Migraine with aura linked to clot-caused strokes

By American Heart Association News

Doctor talking to older man

People who have migraines with aura are more likely to have strokes caused by either a blood clot in the heart (cardio-embolic stroke) or a clot within the brain’s blood vessels (thrombotic stroke), compared to those that don’t have migraines with aura, according to research presented at the American Stroke Association’s International Stroke Conference 2016.

Some people with migraines experience neurological symptoms (aura) such as flashes of light, blind spots, or tingling in the hand or face. In adults, symptoms usually happen before the headache itself. Migraines with aura account for less than 20 percent of all migraines, researchers said.

In a 25-year ongoing study of 12,844 adults (age 45-64) in four U.S. communities, 817 participants were identified as having an ischemic strokes (clot or a mass clogs a blood vessel, cutting off the blood flow to brain cells).

When they compared migraine with aura patients to those who had migraine without aura, researchers found:

  • Overall, migraine with aura patients were 2.4 times more likely to have an ischemic stroke.
  • Migraine with aura patients were three times more likely to have an ischemic stroke caused by a mass or a clot that forms in the heart, dislodges and travels to the brain (cardio-embolic stroke).
  • Migraine with aura patients were twice as likely to have an ischemic stroke caused by a clot that develops in a clogged part of the blood vessel supplying blood to the brain (thrombotic stroke).
  • There was no significant association between migraine with aura and ischemic stroke caused by blockage of small arteries that supply blood to deep brain structures (lacunar stroke).

Since migraines alter the blood vessels in the brain, the greater incidence of strokes caused by blood clots in the heart or the brain’s blood vessels suggests that migraine also affects blood vessels in the heart and neck.
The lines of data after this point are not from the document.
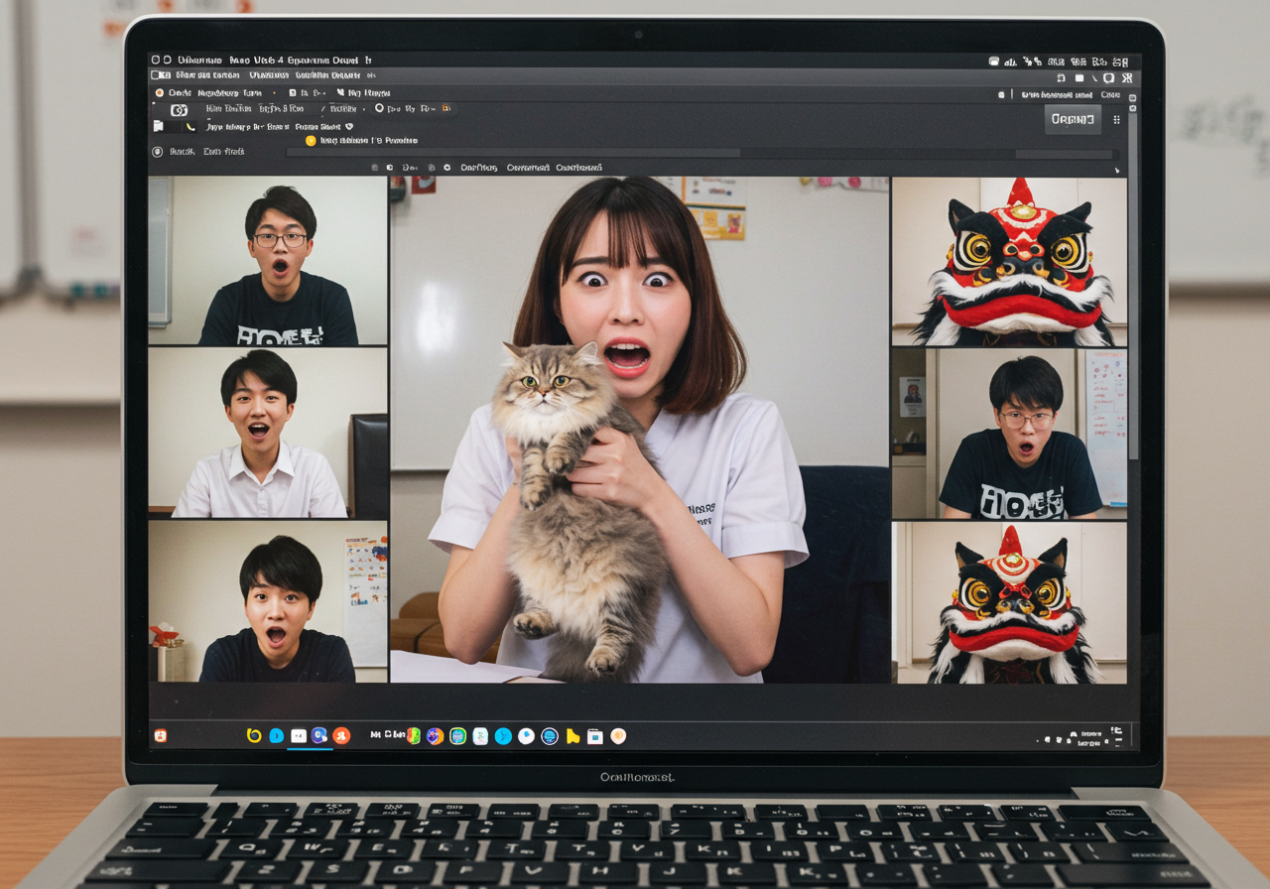Open the grid dots icon beside gray button

click(1117, 120)
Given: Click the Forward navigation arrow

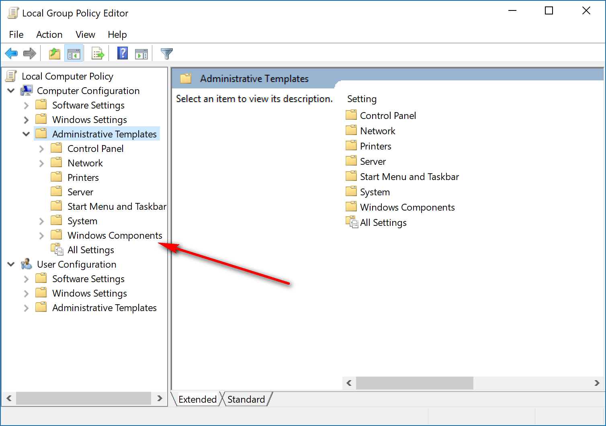Looking at the screenshot, I should pos(29,53).
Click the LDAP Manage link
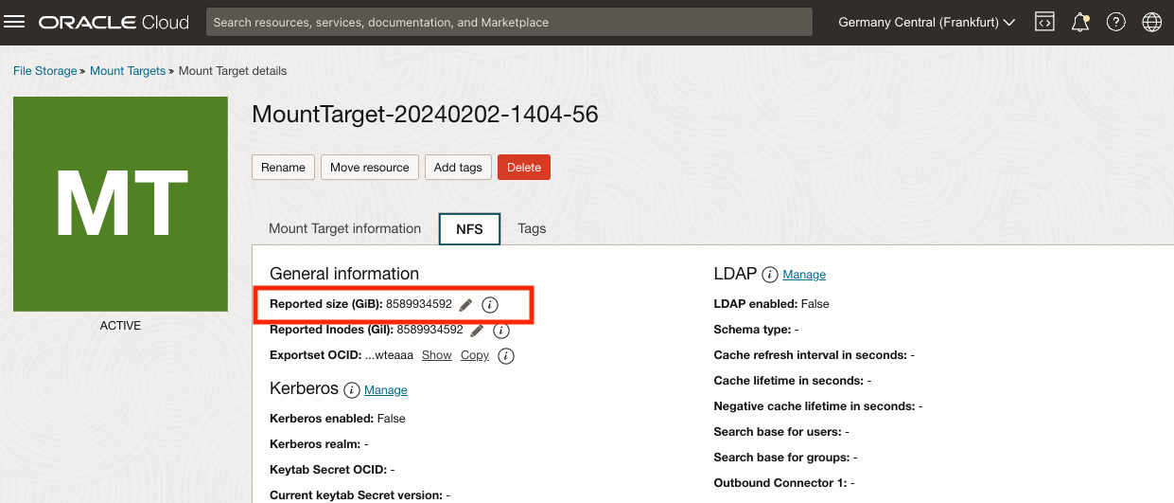 coord(804,275)
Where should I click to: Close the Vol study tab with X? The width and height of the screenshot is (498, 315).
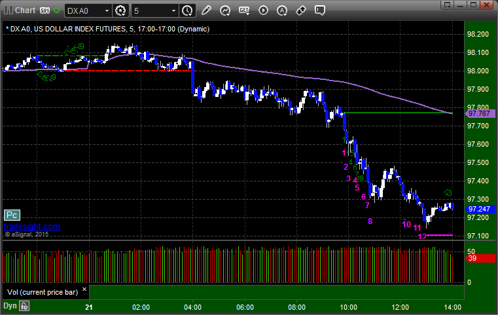click(x=84, y=289)
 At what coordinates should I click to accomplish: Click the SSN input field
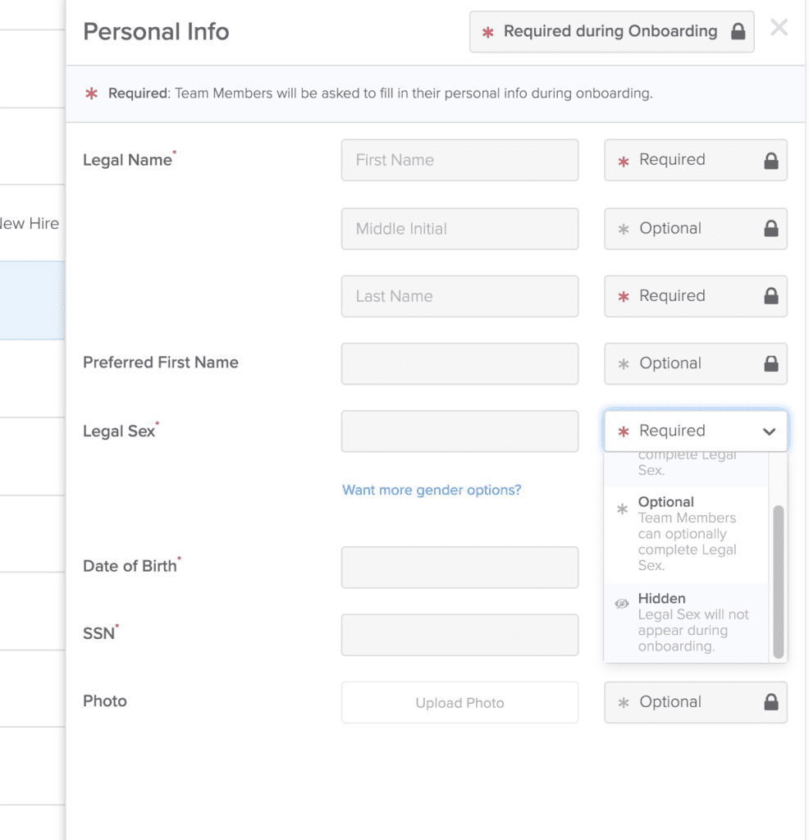(x=459, y=635)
That’s what possibly leads to these specific subtypes of stroke, said Souvik Sen, M.D., M.P.H., study author and a neurologist at the University of South Carolina School of Medicine in Columbia, South Carolina.

“If we are going to prevent people with migraines with aura from having a stroke, it’s important to know what types of stroke they’re having and then be vigilant about it,” Sen said.
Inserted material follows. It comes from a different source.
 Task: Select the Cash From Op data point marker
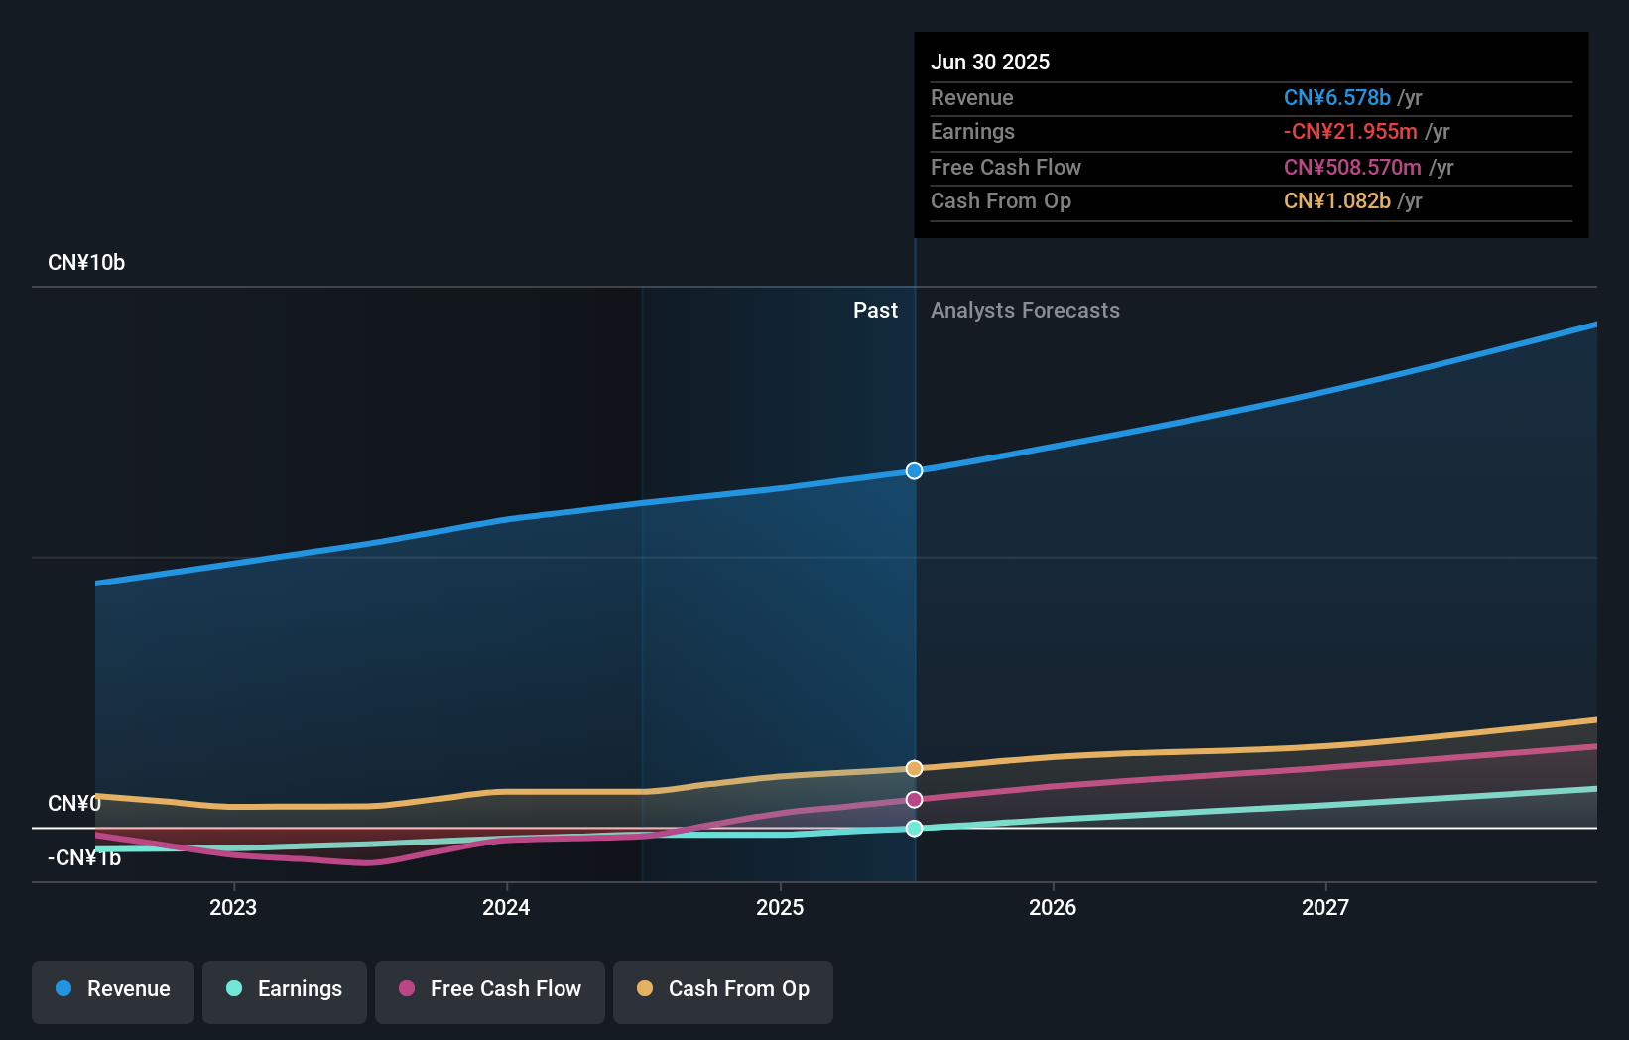[x=915, y=768]
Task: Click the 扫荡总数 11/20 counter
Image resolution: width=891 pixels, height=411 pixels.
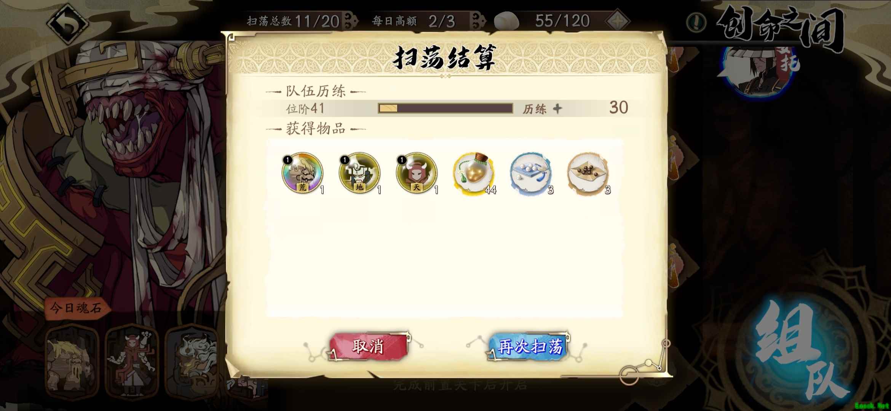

Ischemic stroke accounts for about 87 percent of all stroke cases in the U.S. There are three major subtypes of ischemic strokes: thrombotic strokes, cardio-embolic strokes and lacunar stroke. Previous studies have shown a link between migraine with aura and ischemic strokes, but this is the first study to look at subtypes associated with migraine with aura, Sen said.

Researchers also noted that strokes linked to migraines with aura often affect people who are younger than the typical stroke patient. A stroke at a younger age means disability and loss of productivity much earlier in life and may be more impactful than in the elderly.
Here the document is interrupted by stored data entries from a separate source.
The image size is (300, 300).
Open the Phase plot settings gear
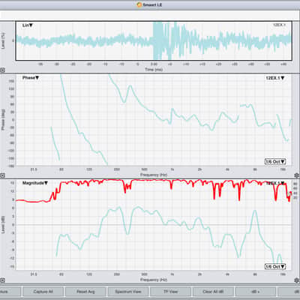(296, 176)
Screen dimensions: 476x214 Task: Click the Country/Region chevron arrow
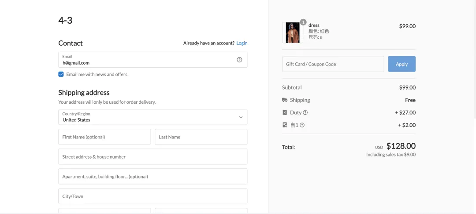pos(241,117)
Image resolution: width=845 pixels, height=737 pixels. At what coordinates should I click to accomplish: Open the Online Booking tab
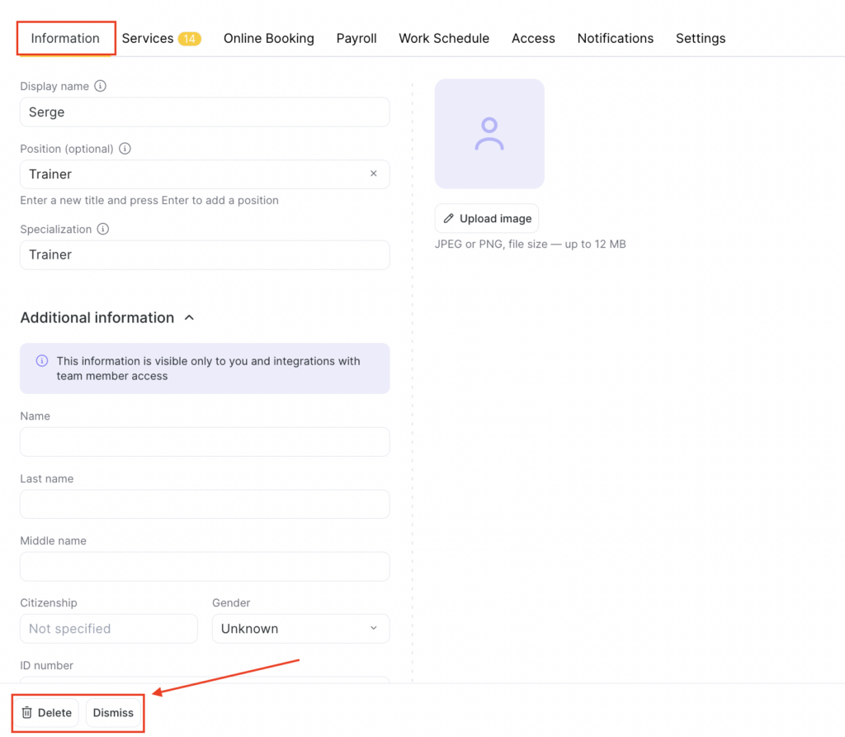[269, 39]
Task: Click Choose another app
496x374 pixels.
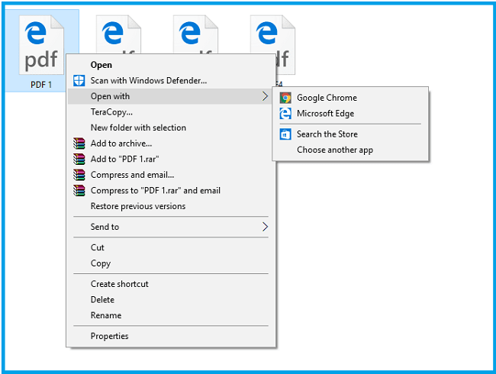Action: coord(334,150)
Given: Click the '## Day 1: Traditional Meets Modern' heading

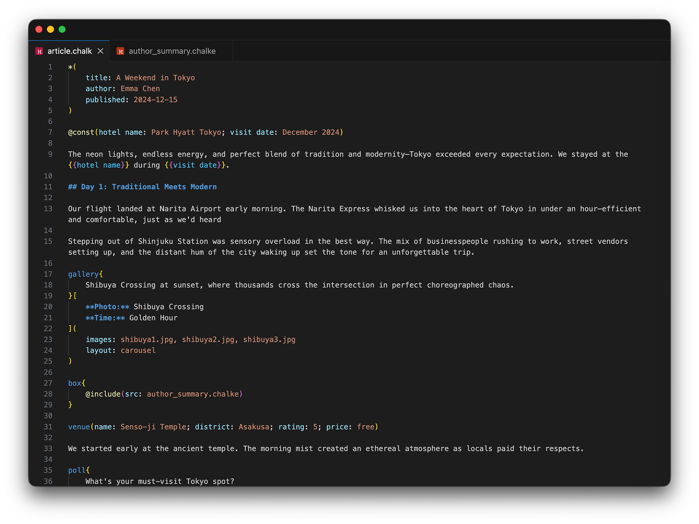Looking at the screenshot, I should (x=142, y=186).
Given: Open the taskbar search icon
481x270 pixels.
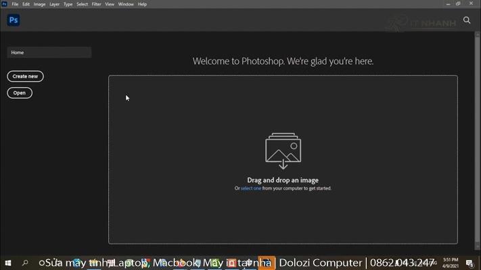Looking at the screenshot, I should click(26, 263).
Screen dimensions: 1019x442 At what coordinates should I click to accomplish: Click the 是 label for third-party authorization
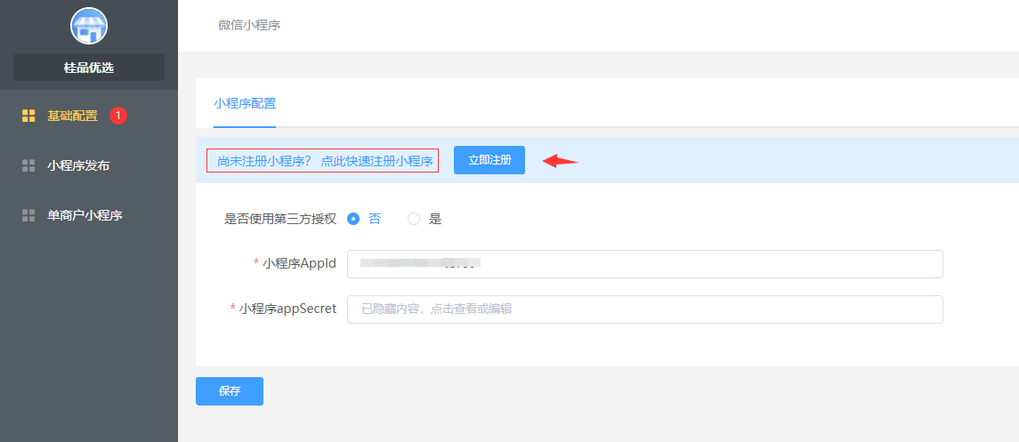click(435, 219)
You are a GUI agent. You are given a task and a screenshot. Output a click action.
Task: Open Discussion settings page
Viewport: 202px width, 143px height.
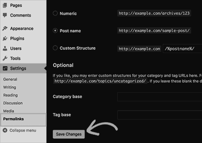click(13, 103)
“If you get migraines with aura, make sure your stroke risk factors are assessed by your doctor,” Sen said. Stroke risk factors, including high blood pressure, diabetes, smoking and high cholesterol, need to be treated. People with migraine and a stroke should be screened for hardening of blood vessels and irregular heartbeat — two factors linked to the mechanisms that cause cardio-embolic and thrombotic ischemic strokes.